Your objective ▸
Some entries follow. Reproduce exactly the lines starting at the one with "The height and width of the screenshot is (596, 1000)." and stopping after the one with "Given: Zoom out using the minus magnifier".

Provided information ▸
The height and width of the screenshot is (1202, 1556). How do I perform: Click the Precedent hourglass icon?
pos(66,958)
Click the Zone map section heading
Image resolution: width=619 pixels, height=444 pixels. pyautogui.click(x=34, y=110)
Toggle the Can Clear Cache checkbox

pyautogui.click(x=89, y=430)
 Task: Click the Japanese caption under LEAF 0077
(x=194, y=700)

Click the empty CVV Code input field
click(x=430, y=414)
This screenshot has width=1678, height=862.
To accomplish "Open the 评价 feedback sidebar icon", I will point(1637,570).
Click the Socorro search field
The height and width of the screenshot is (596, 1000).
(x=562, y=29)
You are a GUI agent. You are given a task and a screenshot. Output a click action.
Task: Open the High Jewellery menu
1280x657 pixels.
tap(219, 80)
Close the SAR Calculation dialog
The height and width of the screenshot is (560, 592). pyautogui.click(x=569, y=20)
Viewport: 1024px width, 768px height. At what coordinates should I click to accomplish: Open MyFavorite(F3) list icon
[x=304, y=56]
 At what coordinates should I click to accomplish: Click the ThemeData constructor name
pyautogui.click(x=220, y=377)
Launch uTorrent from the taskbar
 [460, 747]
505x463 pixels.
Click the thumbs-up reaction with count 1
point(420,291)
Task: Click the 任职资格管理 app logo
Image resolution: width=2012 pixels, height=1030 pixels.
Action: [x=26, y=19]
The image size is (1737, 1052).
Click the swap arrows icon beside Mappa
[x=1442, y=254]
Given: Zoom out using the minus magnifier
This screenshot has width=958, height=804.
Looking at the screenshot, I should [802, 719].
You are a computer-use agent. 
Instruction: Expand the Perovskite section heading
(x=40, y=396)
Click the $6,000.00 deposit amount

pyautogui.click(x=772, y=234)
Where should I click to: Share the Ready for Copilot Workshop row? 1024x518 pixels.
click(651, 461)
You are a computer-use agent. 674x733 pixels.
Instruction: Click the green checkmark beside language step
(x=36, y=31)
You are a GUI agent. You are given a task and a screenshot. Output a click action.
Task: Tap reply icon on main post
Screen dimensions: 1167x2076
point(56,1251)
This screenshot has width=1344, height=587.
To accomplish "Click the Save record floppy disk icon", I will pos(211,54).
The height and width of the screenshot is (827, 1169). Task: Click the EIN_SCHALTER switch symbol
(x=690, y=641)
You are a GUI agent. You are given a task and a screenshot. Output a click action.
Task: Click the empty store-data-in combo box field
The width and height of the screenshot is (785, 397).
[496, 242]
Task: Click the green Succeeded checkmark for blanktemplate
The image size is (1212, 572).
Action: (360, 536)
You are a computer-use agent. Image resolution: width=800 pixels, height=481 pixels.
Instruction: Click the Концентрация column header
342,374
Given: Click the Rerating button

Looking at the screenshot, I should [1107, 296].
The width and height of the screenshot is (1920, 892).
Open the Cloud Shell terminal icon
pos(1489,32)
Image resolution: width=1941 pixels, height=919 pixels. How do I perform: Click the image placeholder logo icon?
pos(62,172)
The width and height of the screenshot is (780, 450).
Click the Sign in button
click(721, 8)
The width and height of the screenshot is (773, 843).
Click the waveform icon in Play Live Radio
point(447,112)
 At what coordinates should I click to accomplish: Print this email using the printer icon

Response area ▸
The height and width of the screenshot is (596, 1000).
(x=562, y=29)
You are a GUI agent. You are given a task and a screenshot. Output a click action.
Task: Open the High Jewellery menu
1280x657 pixels.
tap(219, 80)
Close the SAR Calculation dialog
The height and width of the screenshot is (560, 592). pyautogui.click(x=569, y=20)
Viewport: 1024px width, 768px height. At what coordinates should I click to accomplish: Open MyFavorite(F3) list icon
[x=304, y=56]
 At what coordinates should I click to accomplish: Click the ThemeData constructor name
pyautogui.click(x=220, y=377)
Launch uTorrent from the taskbar
 [460, 747]
505x463 pixels.
Click the thumbs-up reaction with count 1
point(420,291)
Task: Click the 任职资格管理 app logo
Image resolution: width=2012 pixels, height=1030 pixels.
Action: [x=26, y=19]
The image size is (1737, 1052).
Click the swap arrows icon beside Mappa
[x=1442, y=254]
Given: Zoom out using the minus magnifier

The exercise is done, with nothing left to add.